Why should we be concerned about the plea-bargaining system? Because, as U.S. District Judge Jed Rakoff has written in the New York Review of Books, the power to dictate the terms of a deal “is, as a practical matter, lodged largely in the prosecutor, with the defense counsel having little say and the judge even less.” Prosecutors run the show because, in most cases, the law gives them great flexibility to decide which charges to bring against a defendant and thus what kinds of sentences to threaten in order to pressure him into waiving his right to a trial. This is wrong not only because it is inherently coercive; it also leads to false confessions. Citing the National Registry of Exonerations, Rakoff noted in his NYRB piece that 10 percent of the 1,428 exonerations that were handed down between 1989 and 2014 involved cases in which a defendant had pleaded guilty.
Wark told me by phone that less than 5 percent of the 7,500 convictions the Suffolk County District Attorney’s Office has identified as being possibly tainted by Dookhan went to trial. “That’s simply the way things work in Boston, in Suffolk County, in Massachusetts, and in the United States,” Wark said. “The vast majority of every type of case is resolved through a guilty plea, and the reason for that is that the evidence is generally pretty strong.”

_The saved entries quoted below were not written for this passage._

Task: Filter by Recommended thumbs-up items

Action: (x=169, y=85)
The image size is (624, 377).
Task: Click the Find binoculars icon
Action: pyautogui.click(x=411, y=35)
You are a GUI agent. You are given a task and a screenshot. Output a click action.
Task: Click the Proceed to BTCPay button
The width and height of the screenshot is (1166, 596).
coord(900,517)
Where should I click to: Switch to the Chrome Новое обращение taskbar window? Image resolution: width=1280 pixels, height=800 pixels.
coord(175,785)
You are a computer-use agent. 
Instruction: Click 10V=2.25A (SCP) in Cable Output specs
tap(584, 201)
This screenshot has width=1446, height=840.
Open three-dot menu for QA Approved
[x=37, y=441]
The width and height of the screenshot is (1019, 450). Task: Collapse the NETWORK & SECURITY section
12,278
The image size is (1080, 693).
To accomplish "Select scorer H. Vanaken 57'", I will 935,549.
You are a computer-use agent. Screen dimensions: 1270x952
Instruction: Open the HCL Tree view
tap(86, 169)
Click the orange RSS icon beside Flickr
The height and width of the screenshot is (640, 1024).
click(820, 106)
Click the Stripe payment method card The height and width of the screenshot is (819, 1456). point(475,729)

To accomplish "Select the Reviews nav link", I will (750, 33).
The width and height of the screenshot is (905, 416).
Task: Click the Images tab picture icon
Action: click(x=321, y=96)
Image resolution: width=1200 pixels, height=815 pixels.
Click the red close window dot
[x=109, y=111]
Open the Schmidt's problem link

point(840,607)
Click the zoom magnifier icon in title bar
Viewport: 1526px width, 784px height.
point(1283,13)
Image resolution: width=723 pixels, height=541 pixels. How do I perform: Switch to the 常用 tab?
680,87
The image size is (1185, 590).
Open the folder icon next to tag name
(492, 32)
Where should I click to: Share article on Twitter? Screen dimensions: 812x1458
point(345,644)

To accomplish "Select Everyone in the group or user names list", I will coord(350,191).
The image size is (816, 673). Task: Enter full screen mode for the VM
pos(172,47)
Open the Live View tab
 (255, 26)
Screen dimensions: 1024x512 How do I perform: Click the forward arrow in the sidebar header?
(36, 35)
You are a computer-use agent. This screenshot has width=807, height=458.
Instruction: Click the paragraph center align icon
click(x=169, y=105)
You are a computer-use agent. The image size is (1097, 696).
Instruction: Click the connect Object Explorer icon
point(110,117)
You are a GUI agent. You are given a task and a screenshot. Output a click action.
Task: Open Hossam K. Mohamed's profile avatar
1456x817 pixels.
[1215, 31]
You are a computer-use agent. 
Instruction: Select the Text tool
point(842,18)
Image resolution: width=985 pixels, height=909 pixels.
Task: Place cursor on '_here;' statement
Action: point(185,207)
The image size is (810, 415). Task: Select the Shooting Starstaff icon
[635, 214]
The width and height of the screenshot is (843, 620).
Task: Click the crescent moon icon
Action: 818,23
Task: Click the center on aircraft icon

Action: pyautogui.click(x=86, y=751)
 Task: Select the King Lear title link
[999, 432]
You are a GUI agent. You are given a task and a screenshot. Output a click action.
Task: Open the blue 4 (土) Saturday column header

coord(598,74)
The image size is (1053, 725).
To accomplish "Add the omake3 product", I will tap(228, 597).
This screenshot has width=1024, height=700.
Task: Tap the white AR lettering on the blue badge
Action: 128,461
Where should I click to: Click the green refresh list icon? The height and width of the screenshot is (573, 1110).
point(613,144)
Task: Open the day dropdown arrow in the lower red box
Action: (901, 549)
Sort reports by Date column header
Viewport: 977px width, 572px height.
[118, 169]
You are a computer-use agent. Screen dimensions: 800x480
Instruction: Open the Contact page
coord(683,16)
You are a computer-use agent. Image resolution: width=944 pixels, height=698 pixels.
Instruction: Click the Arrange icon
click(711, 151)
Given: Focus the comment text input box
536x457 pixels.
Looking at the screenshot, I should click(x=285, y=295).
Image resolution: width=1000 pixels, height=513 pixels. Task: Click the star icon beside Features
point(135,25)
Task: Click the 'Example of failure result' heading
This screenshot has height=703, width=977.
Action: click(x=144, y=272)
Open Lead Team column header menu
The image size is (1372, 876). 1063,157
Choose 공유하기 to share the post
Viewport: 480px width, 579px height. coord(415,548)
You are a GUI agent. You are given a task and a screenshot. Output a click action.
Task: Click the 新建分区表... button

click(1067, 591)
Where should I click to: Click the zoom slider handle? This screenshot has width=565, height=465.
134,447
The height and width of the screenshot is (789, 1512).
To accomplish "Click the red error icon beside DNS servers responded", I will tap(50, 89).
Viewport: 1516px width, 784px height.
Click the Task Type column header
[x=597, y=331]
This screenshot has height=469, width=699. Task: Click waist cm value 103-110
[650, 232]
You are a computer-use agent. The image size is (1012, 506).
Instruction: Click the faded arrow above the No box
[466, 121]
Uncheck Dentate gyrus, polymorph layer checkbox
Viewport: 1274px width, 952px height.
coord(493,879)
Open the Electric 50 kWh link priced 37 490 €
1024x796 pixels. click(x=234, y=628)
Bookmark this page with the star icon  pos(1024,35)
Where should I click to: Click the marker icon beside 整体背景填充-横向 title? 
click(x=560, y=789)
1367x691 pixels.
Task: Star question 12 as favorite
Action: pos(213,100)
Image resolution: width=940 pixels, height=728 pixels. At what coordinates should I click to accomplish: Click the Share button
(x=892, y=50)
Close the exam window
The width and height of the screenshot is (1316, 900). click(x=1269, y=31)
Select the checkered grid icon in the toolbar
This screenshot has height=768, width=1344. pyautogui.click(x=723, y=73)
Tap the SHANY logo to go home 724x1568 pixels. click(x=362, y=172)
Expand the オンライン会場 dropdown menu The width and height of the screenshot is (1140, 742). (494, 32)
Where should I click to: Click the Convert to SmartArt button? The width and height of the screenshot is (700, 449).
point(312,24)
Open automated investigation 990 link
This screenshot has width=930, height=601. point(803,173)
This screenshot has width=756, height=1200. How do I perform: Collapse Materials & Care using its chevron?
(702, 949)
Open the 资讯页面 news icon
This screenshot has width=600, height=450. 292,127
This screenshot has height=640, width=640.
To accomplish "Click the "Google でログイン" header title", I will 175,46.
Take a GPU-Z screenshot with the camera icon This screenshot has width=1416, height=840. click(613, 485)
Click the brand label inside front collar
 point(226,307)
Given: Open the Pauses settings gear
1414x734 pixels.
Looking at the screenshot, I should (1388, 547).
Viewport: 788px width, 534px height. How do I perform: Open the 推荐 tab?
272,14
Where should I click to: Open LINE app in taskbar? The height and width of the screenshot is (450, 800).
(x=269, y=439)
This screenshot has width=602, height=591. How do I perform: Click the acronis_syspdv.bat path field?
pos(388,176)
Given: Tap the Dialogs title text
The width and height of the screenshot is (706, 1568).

A defendant who wants a new trial based on Wednesday’s decision will now be able to file a motion to that effect, Wark said, and a judge will make a determination as to whether their case relied heavily enough on Dookhan’s work to warrant being retried. But Wark emphasized that prosecutors in Suffolk County don’t rely exclusively on lab results when they bring cases against drug offenders, and they typically bring a range of evidence that includes actual drugs and drug paraphernalia that have been seized.
“The sliver of cases that will be affected by this decision is a sliver of the already small number of cases that went to trial,” said Wark.
When it comes to the “Dookhan defendants,” as the individuals affected by the rogue chemist came to be known, the fact that so few drug cases go to trial is a relief for the commonwealth of Massachusetts. For the rest of us, it’s a reminder of how the criminal justice system really works.